[[ Provided records open ]]

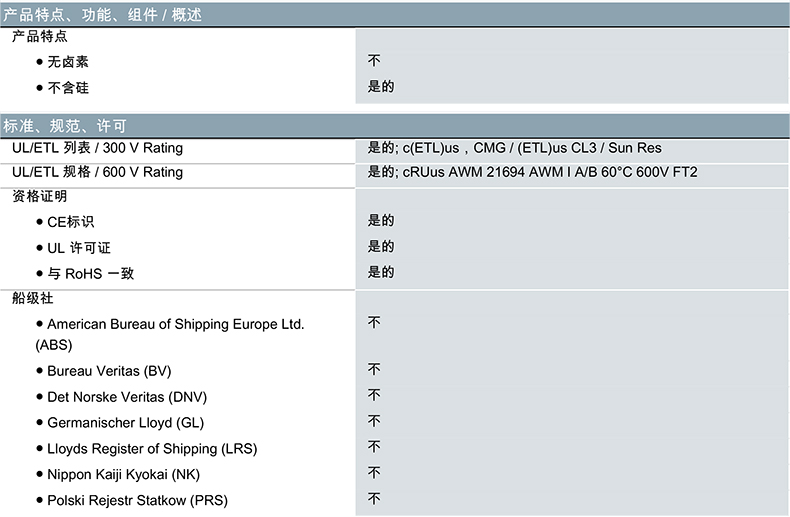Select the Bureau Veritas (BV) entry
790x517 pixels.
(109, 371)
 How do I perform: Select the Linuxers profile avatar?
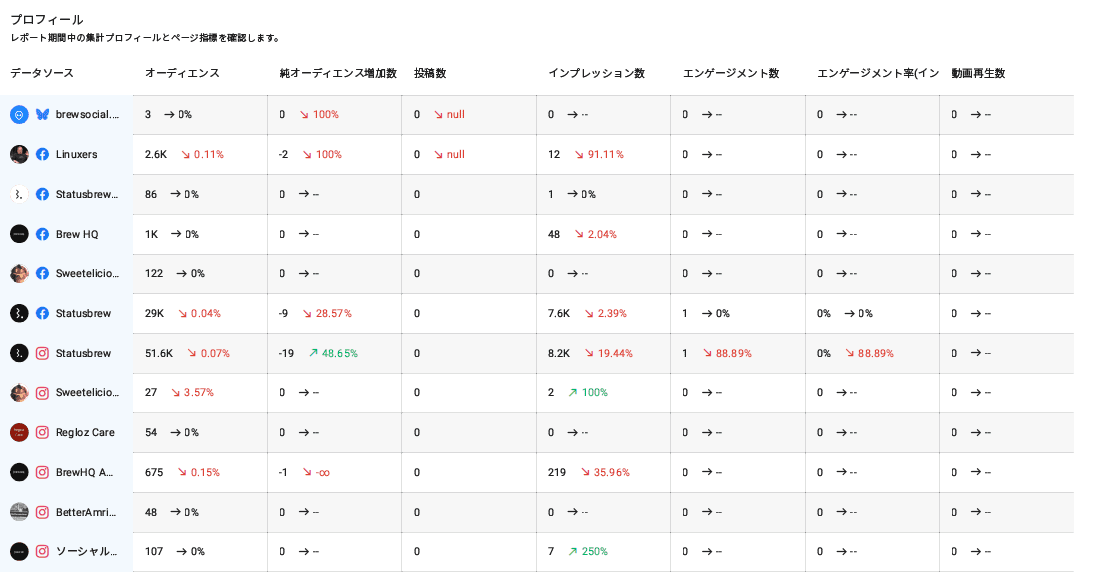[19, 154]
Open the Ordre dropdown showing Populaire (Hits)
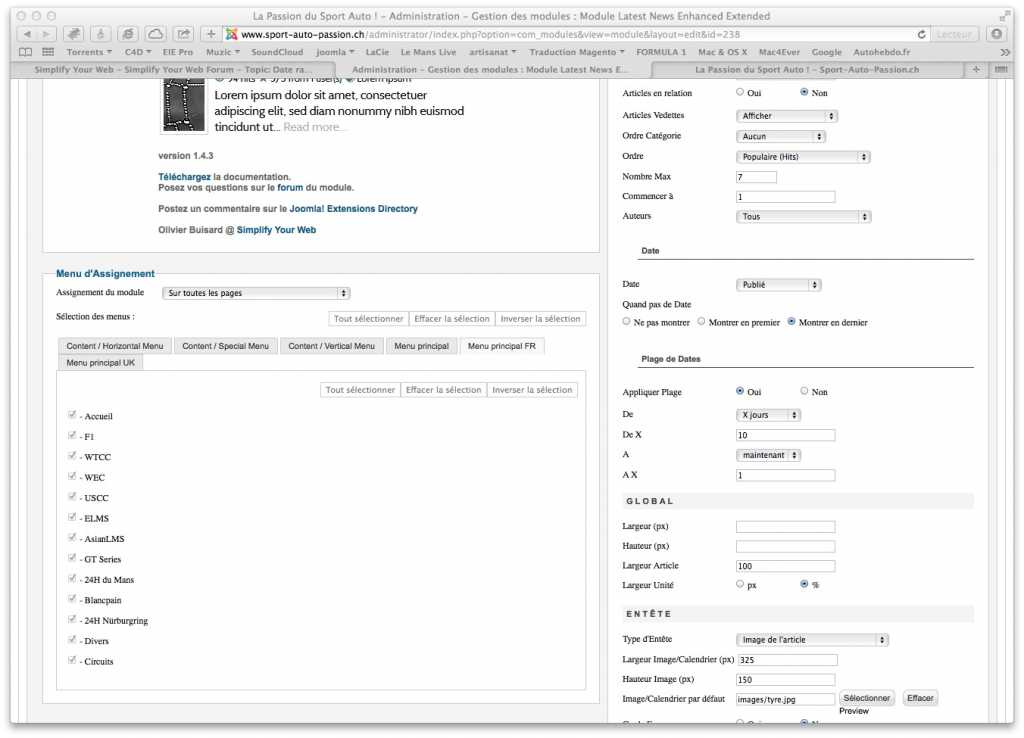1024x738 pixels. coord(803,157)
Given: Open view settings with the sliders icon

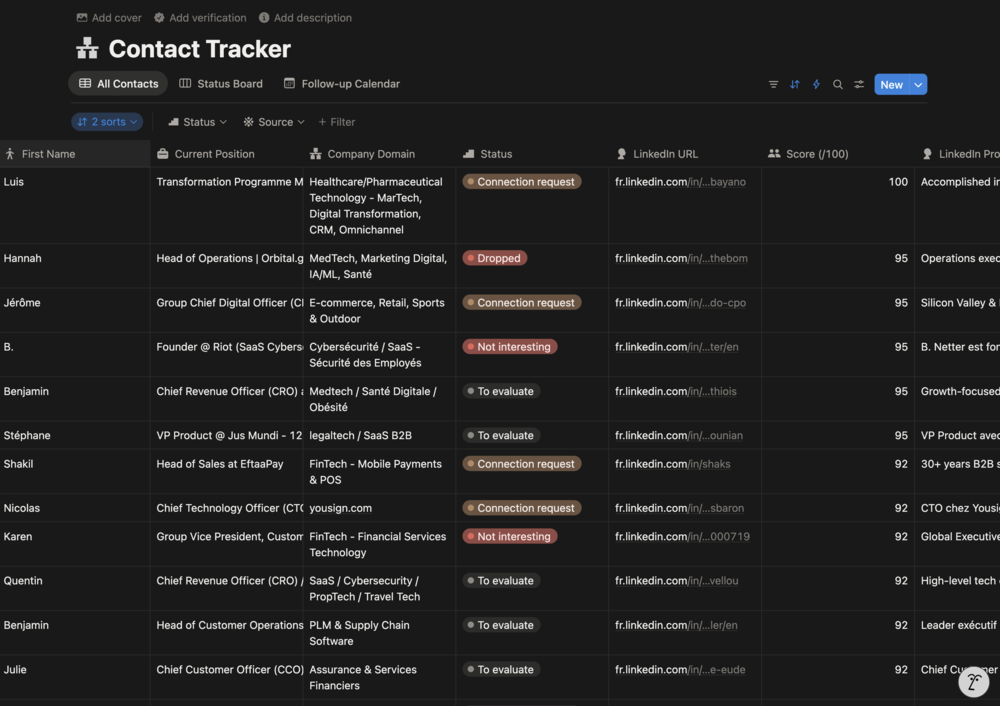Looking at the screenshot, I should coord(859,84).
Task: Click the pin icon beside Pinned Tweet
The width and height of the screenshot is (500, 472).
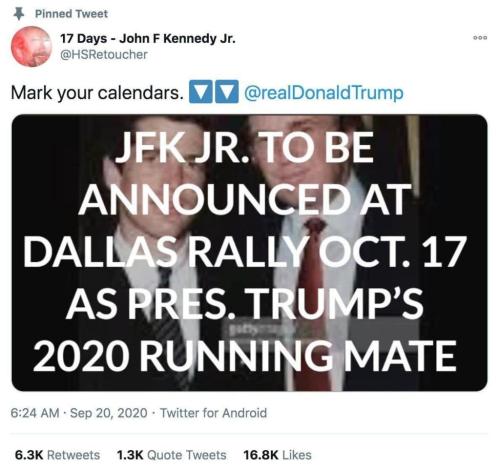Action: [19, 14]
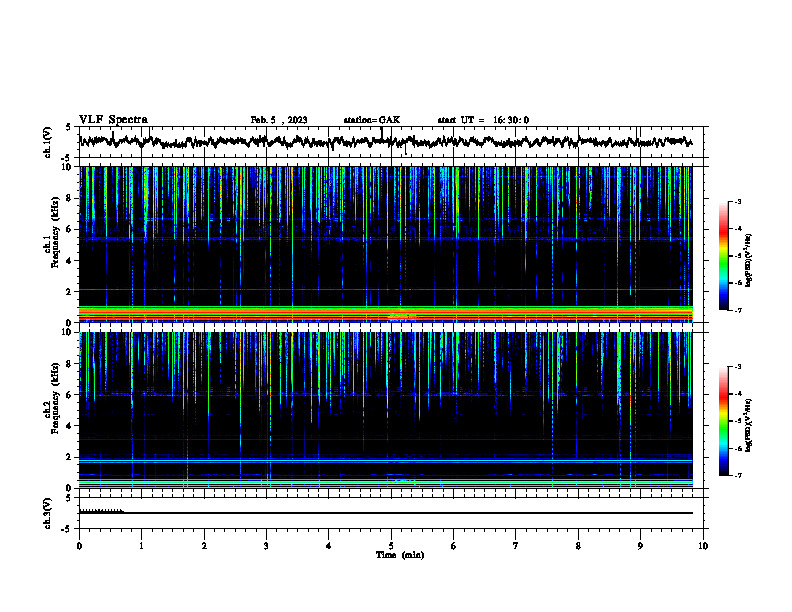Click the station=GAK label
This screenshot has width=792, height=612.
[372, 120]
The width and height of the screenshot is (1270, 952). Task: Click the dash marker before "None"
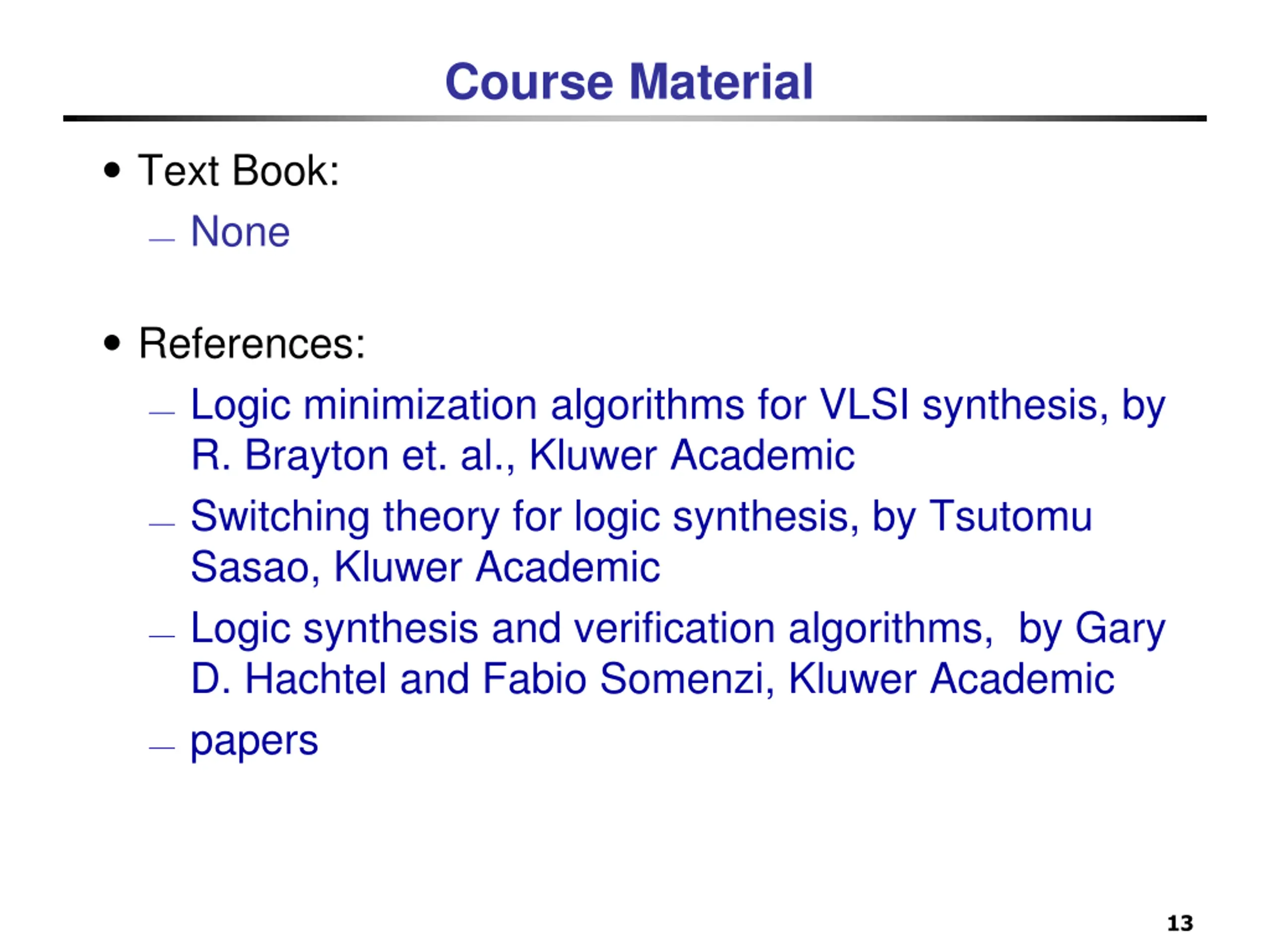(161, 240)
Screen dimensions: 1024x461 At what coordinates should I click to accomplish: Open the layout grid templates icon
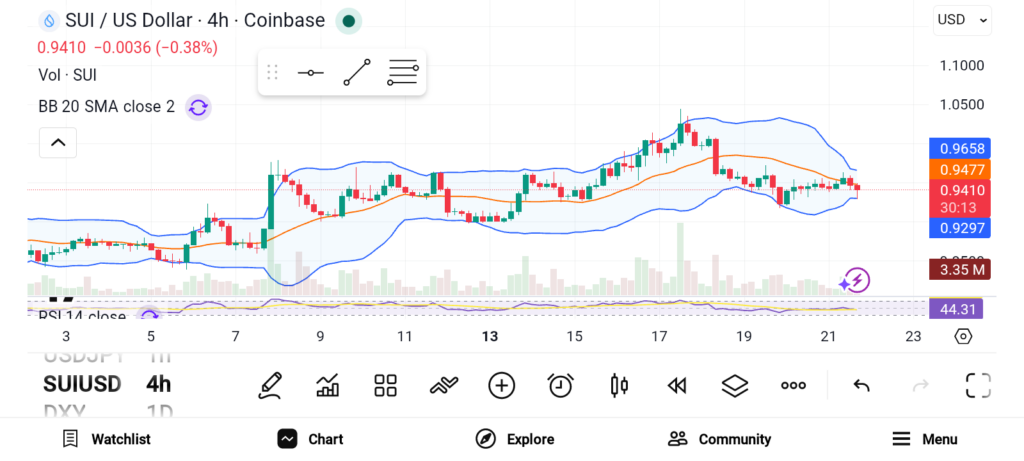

[[ Provided records closed ]]

In the data, the line that contains "The width and height of the screenshot is (1270, 952)." begins the part to write out; restate it and each line after it word for word through the end, with no pictures.

The width and height of the screenshot is (1270, 952). Task: Click the dash marker before "None"
(161, 240)
Screen dimensions: 1024x461 At what coordinates should I click to accomplish: Open the layout grid templates icon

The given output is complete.